Das Wetter ist unbeständig. Schon am Flughafen von Palermo wird die Annullierung des Flugs nach Pantelleria angezeigt. Rings um uns sind Berater und Mitarbeiter des INMP (Instituto Nazionale per la promozione della salute delle popolazioni migranti e del contrasto delle malattie e della povertà – Nationales Institut zur Förderung der Gesundheit von Migranten und zum Kampf gegen Armutskrankheiten), auf dem Rückweg aus den kurzen Osterferien oder auch zum ersten Mal nach Lampedusa unterwegs, um dort den Dienst anzutreten. Außerdem Sicherheitskräfte und/oder andere Beamte in Uniform und in Zivil, darunter sechs Angehörige der Antiterrorismus-Spezialeinheit der Guardia di Finanza (ATPI – Antiterrorismo – Pronto Impiego). Schließlich heben wir ab. Bei der Ankunft stellen wir fest, dass das Gepäck nicht mit angekommen ist, weil man vergessen hat es einzuladen. Wir wenden uns deshalb ans Fundbüro und dort in der Warteschlange bekommen wir ein paar Gesprächsfetzen der Berater und Mitarbeiter des INMP mit. Einige sind seit dem 11. April hier und bleiben bis 11. Juni.

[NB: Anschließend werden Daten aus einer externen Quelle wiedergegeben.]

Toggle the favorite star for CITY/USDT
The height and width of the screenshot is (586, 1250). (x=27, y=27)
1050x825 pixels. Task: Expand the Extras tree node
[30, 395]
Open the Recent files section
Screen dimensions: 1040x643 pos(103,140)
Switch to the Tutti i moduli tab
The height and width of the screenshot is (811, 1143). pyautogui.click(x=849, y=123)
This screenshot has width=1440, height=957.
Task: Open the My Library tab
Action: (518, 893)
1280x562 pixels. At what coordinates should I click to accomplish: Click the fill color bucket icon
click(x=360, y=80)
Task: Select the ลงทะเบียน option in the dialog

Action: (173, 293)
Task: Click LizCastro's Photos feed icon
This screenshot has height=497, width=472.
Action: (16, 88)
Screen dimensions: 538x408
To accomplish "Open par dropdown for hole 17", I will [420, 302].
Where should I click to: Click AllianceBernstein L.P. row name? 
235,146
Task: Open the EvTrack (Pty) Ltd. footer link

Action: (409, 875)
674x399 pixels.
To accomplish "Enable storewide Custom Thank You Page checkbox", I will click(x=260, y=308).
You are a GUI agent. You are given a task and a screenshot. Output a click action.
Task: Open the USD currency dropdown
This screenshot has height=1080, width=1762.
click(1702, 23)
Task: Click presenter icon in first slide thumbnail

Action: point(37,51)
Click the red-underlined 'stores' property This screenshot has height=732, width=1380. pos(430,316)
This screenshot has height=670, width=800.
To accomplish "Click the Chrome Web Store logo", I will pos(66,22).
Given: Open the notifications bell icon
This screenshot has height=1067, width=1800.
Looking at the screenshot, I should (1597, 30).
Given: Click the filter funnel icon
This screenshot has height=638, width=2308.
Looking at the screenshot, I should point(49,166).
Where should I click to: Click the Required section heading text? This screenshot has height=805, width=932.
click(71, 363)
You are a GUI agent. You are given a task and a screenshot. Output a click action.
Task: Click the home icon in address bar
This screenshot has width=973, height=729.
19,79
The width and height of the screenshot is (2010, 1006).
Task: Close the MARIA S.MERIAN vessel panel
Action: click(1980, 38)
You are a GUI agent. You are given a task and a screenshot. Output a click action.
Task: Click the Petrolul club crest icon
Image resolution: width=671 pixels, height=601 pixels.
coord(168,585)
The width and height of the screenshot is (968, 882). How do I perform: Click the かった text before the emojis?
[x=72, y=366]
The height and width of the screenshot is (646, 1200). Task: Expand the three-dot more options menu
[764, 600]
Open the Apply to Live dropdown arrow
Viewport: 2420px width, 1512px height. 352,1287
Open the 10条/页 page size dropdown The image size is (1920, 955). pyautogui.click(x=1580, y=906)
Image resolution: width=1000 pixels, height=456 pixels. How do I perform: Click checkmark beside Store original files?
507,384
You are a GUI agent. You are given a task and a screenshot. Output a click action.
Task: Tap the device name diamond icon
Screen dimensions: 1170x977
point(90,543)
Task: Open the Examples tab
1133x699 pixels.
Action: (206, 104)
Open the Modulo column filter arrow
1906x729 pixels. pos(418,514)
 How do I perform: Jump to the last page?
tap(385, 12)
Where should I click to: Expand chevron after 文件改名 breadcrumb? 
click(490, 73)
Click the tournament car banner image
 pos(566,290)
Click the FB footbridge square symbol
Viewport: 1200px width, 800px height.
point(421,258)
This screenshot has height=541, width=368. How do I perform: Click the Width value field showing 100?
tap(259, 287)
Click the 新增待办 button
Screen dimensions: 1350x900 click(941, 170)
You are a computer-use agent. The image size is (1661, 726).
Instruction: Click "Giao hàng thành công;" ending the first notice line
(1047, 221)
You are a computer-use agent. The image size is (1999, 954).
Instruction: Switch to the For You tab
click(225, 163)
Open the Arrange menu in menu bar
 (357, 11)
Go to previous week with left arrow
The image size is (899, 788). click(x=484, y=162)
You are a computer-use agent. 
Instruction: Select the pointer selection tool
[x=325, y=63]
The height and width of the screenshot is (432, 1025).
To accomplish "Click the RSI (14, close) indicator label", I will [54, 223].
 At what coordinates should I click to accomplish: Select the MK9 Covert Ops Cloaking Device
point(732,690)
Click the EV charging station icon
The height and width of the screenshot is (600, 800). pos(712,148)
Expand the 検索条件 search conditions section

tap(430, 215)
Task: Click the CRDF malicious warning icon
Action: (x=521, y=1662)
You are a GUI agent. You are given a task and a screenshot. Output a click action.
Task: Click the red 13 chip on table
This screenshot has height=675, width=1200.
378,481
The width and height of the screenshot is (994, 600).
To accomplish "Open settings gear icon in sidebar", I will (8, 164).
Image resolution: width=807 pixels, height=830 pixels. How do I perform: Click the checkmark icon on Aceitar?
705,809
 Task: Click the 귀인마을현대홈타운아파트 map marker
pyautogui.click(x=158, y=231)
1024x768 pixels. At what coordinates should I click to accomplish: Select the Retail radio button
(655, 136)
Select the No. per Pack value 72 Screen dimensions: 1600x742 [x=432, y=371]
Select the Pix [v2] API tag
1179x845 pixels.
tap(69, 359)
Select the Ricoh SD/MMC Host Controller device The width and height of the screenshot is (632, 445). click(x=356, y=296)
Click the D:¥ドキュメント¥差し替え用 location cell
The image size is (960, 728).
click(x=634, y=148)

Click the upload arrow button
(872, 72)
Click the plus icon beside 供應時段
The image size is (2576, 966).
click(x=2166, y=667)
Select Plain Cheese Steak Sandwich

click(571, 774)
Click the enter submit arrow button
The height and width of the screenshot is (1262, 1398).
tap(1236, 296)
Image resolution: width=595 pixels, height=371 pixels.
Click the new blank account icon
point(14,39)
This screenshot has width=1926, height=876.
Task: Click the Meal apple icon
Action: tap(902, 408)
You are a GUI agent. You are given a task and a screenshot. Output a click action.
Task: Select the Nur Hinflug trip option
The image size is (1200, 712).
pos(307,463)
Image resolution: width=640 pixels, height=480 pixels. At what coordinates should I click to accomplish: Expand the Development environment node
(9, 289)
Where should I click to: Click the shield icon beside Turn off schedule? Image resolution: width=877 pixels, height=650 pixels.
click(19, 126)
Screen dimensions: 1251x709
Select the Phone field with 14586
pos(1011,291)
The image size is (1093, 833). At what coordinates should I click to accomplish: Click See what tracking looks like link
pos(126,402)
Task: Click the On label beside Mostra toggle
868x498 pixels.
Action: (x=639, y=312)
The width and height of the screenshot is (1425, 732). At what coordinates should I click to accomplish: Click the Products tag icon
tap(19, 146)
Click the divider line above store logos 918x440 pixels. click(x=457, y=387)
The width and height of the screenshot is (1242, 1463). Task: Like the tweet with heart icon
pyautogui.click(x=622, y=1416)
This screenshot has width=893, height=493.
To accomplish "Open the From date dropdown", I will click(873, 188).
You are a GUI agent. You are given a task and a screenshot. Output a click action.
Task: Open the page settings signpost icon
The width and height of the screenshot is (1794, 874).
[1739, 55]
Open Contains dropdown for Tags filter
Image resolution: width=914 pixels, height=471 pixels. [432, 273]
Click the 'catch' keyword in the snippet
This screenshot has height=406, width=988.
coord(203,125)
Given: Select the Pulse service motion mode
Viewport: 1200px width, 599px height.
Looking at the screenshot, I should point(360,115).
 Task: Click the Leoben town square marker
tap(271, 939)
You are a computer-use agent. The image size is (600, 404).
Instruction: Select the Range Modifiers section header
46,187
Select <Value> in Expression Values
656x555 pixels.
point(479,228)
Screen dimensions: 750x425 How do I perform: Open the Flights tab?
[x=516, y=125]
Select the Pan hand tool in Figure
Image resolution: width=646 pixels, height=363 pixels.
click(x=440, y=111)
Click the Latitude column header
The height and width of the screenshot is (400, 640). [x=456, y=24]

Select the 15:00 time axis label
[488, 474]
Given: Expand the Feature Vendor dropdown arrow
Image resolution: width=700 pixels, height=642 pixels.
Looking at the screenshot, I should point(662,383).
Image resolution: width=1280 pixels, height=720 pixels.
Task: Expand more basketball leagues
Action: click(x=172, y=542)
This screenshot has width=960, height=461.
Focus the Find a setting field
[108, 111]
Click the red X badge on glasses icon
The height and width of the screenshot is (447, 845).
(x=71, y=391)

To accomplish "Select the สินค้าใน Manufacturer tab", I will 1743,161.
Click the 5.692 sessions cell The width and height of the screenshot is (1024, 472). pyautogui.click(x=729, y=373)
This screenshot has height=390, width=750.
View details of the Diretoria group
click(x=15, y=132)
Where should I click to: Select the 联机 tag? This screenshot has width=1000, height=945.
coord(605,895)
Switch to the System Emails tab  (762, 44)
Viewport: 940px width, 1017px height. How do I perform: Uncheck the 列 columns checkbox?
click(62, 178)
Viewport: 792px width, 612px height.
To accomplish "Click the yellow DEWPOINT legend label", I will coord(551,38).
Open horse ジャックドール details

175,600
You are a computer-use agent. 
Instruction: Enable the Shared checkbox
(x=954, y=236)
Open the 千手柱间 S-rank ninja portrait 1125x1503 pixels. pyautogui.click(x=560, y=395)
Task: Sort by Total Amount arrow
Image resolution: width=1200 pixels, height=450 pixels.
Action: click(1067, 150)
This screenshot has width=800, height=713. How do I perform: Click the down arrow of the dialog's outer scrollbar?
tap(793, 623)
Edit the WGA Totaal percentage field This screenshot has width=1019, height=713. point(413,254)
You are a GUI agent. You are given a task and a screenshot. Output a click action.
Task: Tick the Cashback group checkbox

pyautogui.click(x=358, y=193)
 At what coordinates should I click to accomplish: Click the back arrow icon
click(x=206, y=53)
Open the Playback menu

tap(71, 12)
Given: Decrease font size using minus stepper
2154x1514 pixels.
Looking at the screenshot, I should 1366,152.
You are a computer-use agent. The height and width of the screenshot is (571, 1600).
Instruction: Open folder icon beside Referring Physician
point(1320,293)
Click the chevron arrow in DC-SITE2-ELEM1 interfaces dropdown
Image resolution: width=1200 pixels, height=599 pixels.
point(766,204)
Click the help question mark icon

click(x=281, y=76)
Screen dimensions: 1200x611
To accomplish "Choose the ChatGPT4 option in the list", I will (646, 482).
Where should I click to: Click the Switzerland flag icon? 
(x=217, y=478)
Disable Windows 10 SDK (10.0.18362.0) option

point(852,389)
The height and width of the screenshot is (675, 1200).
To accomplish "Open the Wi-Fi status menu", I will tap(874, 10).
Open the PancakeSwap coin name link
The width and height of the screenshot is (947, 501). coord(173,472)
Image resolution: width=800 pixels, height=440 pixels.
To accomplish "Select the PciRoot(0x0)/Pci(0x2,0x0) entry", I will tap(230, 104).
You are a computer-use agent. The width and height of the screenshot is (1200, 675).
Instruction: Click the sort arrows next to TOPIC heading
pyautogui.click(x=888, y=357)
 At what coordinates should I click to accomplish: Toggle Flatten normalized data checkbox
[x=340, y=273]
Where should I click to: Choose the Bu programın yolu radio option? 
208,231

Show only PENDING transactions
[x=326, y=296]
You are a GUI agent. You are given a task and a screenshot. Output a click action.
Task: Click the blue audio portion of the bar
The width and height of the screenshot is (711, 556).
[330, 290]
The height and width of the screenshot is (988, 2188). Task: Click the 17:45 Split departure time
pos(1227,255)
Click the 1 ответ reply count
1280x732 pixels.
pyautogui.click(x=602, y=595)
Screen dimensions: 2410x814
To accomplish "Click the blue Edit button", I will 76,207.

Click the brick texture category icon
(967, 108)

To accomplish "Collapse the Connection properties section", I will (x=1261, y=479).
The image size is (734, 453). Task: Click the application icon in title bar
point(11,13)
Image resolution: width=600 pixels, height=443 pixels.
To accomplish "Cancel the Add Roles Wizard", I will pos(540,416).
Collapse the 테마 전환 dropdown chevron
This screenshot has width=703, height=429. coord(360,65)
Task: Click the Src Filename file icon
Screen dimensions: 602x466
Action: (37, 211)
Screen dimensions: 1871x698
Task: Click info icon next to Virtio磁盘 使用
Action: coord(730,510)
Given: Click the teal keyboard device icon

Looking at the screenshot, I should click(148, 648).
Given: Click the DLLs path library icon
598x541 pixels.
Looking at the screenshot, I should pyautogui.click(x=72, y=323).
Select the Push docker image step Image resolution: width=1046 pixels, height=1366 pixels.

Wir werden sie morgen Vormittag treffen, um weitere Details über das INMP-Projekt auf der Insel zu hören. Als Erstes erfahren wir von ihnen, dass weiterhin 26 Menschen aus Tunesien im CIE (Centro di Identificazione e Esposizione) sind. Seit Freitag sind überdies keine Handelsschiffe mehr angekommen, weshalb auf der Insel Obst und Gemüse knapp werden. Wegen des schlechten Wetters laufen seit Freitag auch die Fähren nach Porto Empedocle nicht aus. Wir haben die Landung eines größeren Passagierflugzeugs aus der Flotte der Repubblica Italiana beobachtet, aber wir fanden nicht heraus, wer damit angekommen sein könnte. Wir begrüßen die Leute vom Verein Askavusa (Verein, der u.a. die Ankünfte der Boote& die Situation der MigrantInnen beobachtet). Zunächst erzählen wir einander, was wir machen, wie es uns geht. Man sieht und spürt regelrecht die Last und die Erschütterung, durch die sie bis vor zwei Wochen gingen: was sie alles auf die Reihe zu bringen hatten, war wirklich viel. Wir sprechen auch über die dritte Auflage des Filmfestivals »Lampedusa in Festival«, das vom 19. bis zum 24. Juli 2011 stattfinden wird, und stellen fest, dass der künstlerische Leiter der Sektion »Derive e Approdi« Dagmawi Yimer ist, der Regisseur von »Come un uomo sulla terra«, »C.A.R.A. Italia« und »Soltanto il mare«. Sie stellen uns auch die Kampagne »IO vado a Lampedusa« [Ich gehe nach Lampedusa] vor, ein Projekt des ›sanften‹, nachhaltigen Tourismus, und erzählen uns, dass es schon ein Treffen mit rund 30 Leuten gab, die Zimmer und Betten zur Verfügung stellen würden, schon ausgewählten Leuten also; doch fanden diese Treffen vor dem »Notstand« statt. Darüber hinaus haben sie sich mit einheimischen Geschäftsleuten getroffen, um eine Charta mit Prinzipien für nachhaltigen Tourismus zu diskutieren, die auch dazu auffordert, sich antirassistisch zu erklären und sich zu weigern, Schutzgeld zu bezahlen. Wir essen mit den Leuten von Askavusa zu Abend und plaudern über den Verein. Wir treffen den Vertreter von Save the Children, der gemeinsam mit einer leitenden Repräsentantin der Organisation aus Rom auf dem Sprung nach Tunesien ist, wo sie bis Anfang Mai bleiben werden.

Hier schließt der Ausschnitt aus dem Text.